Collected data entries:
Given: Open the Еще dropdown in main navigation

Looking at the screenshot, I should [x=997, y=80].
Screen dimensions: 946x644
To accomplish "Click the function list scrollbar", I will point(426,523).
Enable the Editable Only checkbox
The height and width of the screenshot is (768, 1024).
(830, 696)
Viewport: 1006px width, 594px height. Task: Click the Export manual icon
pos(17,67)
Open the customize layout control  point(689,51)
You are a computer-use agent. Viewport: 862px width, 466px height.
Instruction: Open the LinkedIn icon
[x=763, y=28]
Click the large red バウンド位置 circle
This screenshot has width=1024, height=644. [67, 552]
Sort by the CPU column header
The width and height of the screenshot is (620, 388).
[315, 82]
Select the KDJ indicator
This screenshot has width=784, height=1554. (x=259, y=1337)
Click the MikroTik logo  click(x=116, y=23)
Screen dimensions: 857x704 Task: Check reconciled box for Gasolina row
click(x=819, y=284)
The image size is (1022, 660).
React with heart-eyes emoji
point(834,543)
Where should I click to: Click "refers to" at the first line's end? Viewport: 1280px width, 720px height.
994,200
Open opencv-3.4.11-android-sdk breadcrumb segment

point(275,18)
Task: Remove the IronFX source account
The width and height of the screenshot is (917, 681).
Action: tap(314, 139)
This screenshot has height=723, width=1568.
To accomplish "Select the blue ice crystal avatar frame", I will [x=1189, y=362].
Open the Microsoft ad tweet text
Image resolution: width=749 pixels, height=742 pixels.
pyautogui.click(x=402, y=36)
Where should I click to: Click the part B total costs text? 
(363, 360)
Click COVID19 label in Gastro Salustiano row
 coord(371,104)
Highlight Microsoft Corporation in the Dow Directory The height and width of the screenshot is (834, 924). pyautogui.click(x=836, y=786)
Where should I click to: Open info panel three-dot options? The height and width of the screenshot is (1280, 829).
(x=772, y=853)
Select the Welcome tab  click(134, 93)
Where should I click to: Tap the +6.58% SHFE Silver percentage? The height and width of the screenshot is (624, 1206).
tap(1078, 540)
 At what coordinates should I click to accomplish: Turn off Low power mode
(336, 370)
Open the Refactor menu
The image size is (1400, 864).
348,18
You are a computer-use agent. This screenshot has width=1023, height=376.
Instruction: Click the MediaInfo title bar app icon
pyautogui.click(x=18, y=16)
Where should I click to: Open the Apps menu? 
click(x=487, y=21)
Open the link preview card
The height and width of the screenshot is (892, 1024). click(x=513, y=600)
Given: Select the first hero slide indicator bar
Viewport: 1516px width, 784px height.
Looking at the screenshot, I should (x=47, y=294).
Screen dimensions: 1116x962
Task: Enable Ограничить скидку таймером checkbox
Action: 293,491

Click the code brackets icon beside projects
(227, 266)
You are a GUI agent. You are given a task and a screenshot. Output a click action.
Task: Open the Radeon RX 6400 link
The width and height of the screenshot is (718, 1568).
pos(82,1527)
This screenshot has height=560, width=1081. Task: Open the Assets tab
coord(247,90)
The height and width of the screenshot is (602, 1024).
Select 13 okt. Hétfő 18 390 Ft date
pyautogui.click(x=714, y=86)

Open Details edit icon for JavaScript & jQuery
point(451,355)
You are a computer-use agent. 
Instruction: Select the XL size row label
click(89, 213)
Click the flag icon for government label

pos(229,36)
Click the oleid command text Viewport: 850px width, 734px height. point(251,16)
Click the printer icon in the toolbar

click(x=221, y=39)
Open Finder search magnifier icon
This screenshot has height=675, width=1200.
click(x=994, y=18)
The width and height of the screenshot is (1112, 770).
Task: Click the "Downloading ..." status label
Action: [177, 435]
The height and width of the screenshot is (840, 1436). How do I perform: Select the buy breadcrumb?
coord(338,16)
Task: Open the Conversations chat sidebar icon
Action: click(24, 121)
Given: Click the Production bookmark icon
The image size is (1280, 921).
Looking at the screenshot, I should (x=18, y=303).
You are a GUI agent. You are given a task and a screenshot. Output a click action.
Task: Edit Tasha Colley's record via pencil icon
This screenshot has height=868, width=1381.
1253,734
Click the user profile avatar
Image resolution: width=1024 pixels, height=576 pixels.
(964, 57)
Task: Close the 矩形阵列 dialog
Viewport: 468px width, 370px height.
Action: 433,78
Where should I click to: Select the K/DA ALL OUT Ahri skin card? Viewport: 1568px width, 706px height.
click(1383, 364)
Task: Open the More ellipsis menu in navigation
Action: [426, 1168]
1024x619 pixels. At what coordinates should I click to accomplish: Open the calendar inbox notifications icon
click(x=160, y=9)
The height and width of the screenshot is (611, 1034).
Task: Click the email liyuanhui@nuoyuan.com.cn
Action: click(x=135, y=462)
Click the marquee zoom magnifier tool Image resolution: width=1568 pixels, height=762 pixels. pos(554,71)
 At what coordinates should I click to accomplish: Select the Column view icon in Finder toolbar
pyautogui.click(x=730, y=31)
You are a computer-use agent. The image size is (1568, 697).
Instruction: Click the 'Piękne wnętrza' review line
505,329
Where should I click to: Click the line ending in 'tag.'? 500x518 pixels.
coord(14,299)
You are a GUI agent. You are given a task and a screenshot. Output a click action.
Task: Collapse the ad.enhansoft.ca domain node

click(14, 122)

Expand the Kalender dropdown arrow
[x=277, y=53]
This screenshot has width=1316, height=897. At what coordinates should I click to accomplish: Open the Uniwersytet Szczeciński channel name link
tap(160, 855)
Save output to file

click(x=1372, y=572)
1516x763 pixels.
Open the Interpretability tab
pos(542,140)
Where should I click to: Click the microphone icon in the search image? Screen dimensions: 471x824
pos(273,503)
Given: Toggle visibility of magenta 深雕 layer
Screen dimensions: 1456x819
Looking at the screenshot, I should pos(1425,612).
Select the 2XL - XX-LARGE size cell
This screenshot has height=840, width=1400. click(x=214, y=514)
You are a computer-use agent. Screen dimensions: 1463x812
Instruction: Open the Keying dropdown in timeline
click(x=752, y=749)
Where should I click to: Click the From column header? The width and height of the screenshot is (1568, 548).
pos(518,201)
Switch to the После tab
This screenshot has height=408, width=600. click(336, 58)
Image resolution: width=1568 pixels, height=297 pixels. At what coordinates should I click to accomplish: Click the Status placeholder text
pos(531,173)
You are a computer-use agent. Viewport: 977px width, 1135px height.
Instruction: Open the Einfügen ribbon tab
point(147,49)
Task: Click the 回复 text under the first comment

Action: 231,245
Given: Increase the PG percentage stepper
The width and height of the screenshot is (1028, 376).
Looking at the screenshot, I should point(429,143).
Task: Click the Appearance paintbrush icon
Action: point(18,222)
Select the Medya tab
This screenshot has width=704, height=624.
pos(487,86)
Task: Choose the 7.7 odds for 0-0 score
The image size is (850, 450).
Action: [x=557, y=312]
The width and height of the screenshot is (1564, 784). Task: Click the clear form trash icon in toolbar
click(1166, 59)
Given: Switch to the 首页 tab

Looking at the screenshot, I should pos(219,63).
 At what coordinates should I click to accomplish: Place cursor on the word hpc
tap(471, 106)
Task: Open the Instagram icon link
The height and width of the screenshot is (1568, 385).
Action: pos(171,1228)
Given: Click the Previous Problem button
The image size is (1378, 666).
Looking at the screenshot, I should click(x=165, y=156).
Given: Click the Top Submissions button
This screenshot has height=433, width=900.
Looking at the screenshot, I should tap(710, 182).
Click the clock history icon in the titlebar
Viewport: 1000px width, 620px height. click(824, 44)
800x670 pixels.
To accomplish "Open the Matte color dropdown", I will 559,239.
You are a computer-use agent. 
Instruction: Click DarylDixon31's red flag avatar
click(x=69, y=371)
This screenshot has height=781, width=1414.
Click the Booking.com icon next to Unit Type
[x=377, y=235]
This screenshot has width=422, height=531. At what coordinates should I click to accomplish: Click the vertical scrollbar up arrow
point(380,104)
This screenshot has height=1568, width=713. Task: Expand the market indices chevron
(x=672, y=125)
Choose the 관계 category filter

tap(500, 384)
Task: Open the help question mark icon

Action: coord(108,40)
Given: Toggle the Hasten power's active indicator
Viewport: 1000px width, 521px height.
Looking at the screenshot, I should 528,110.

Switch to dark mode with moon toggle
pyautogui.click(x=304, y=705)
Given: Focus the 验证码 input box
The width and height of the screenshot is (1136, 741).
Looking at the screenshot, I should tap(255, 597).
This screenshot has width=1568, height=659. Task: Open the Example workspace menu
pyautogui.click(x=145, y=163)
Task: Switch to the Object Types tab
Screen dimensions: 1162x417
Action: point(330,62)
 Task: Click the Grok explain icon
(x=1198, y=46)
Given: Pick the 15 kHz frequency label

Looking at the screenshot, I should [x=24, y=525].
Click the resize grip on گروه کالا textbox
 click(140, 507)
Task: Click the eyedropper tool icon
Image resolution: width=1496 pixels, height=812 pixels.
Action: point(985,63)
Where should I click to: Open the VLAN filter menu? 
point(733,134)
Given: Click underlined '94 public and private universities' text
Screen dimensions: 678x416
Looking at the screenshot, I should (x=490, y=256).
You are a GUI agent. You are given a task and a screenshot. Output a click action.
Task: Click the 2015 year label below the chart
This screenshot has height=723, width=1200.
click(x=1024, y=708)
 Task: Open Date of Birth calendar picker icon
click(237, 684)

> **What to produce**
Exact copies of the lines from the one holding "Screen dimensions: 678x416" to the end of the entries are all that should be written.

> **Solution to this exercise**
Screen dimensions: 678x416
Looking at the screenshot, I should (x=490, y=256).
You are a GUI agent. You are given a task and a screenshot. Output a click action.
Task: Click the 2015 year label below the chart
This screenshot has height=723, width=1200.
click(x=1024, y=708)
 Task: Open Date of Birth calendar picker icon
click(237, 684)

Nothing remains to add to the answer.